In 1988 I went to Purdue West Lafayette to start work on a Ph.D. I started using my own money I was saving as a down payment to buy a house. During my second year, I needed some financial help. I applied for a "guaranteed" student loan. I was told under rules enacted during the Reagan administration, I "made to much money the year before to qualify." Reagan "trickle down" economics at its best. I ended up with a part-time job and a student loan from a bank at half of what I could have used. The rest of my "student loan" was a credit card. Luckily, I landed a job before graduating teaching a university and started to earn money to pay off the debt. It was less than $10K including the credit card, and I needed to finish my dissertation to be converted to tenure track or be dismissed. I retired a full professor 30 years later.

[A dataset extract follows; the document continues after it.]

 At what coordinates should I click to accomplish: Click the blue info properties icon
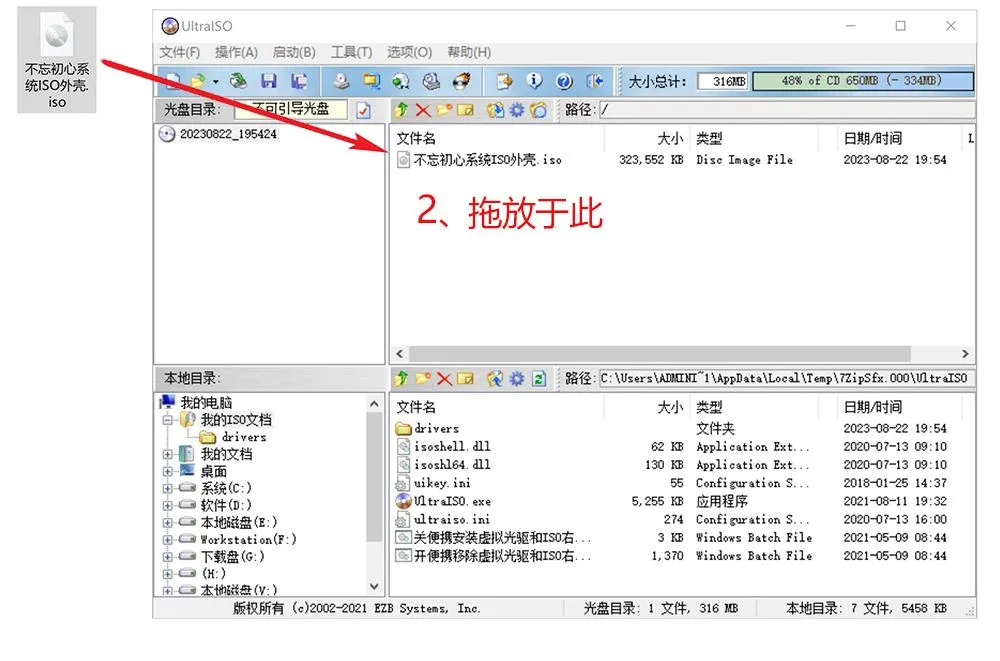coord(534,81)
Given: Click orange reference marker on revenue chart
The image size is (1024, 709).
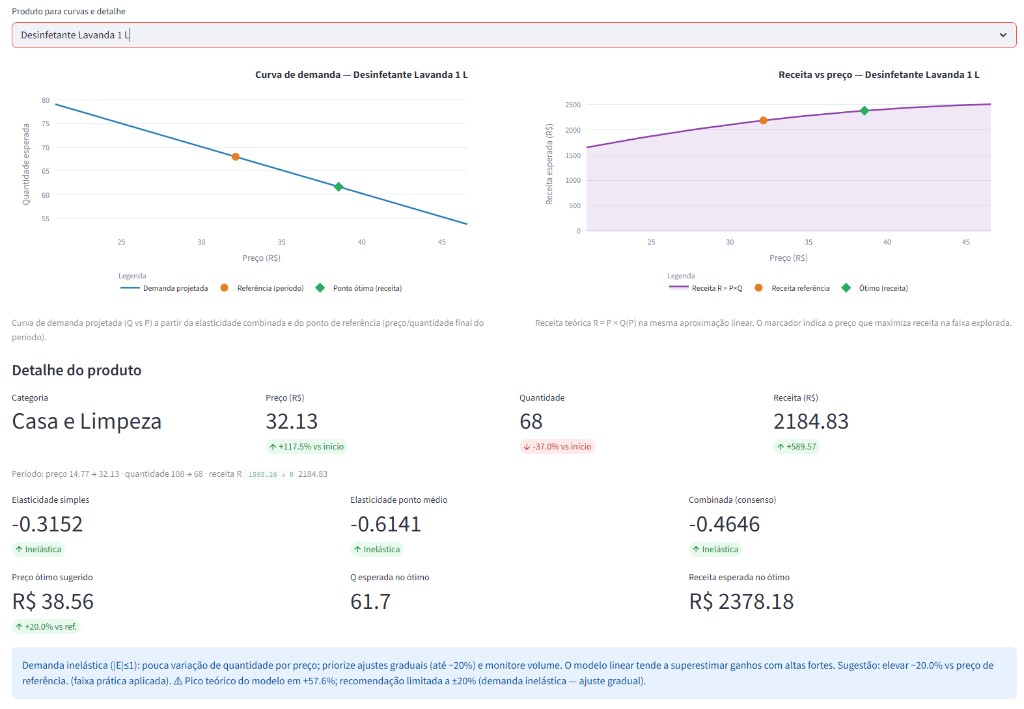Looking at the screenshot, I should tap(763, 121).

I do not begrudge any help today's grads get. Furthermore, I fully support that states step up and return to the level of financial support that allowed me to have lower tuition rates when I was an undergrad in the late 1960s and early 1970s. By the time I started teaching at the university level, states had been slashing support for education like it (education) was a blight on society. To the far-right, it is, because they do not like an educated electorate.

So, yes, we need to raise state level funding for education to reduce the cost. I have been donating to my alma mater and my employer's foundations to help less fortunate students out. The smarter they are, the better this country will become.